À réaliser ->
1) D'après le texte sur les attaques DDoS, quels hébergeurs ont été victimes du botnet Mirai ?
2) Recopiez à l'identique le passage du texte sur les attaques DDoS commençant par « Cependant, le phénomène » et se poursuivant jusqu'à « du même botnet. ».

Texte ->
◆ ◆ ◆ ◆

Hervé Debar, Télécom SudParis – Institut Mines-Télécom, Université Paris-Saclay
« Un tiers de l’Internet est attaqué, depuis deux ans des millions de réseaux ont été sous le feu d’attaques par déni de service distribué (DDoS, de l’anglais Distributed Denial of Service) » rapporte Warren Froelich sur le site UC San Diego News Center. Un DDoS est un type d’attaque par déni de service (DoS) dans lequel l’attaquant utilise un grand nombre de sources, distribuées dans le réseau, pour mener son attaque.Ce journaliste a t-il raison d’être si alarmiste ? Oui et non. Un tiers de l’Internet sous attaque, cela voudrait dire qu’un smartphone sur trois ne fonctionne pas, un ordinateur sur trois ne se connecte pas. Regardons autour de nous, ce n’est évidemment pas le cas, et si nous nous servons autant de nos téléphones et de Wikipedia, c’est bien parce que nous en sommes venus à considérer que le réseau fonctionne de manière satisfaisante.
Cependant, le phénomène DDoS est réel, comme en témoignent les attaques récentes contre l’hébergeur français OVH noyé par le botnet Mirai, ou l’hébergeur américain DynDNS victime du même botnet.
Les sites des clients de ces hébergeurs ont été effectivement inaccessibles pendant plusieurs heures.

◆ ◆ ◆ ◆

Données fournies ->
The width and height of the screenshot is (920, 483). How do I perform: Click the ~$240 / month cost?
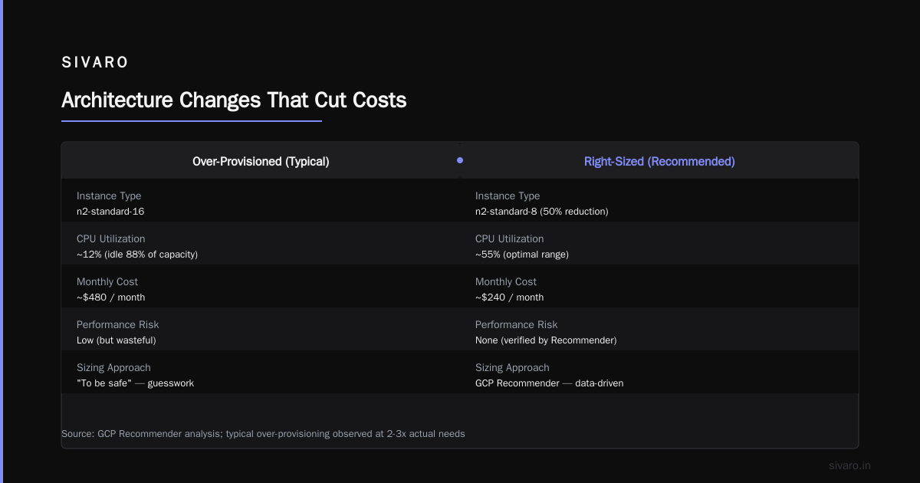(x=509, y=297)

◆ ◆ ◆ ◆

Ensemble des réponses ->
1) L'hébergeur français OVH et l'hébergeur américain DynDNS.

2)
Cependant, le phénomène DDoS est réel, comme en témoignent les attaques récentes contre l’hébergeur français OVH noyé par le botnet Mirai, ou l’hébergeur américain DynDNS victime du même botnet.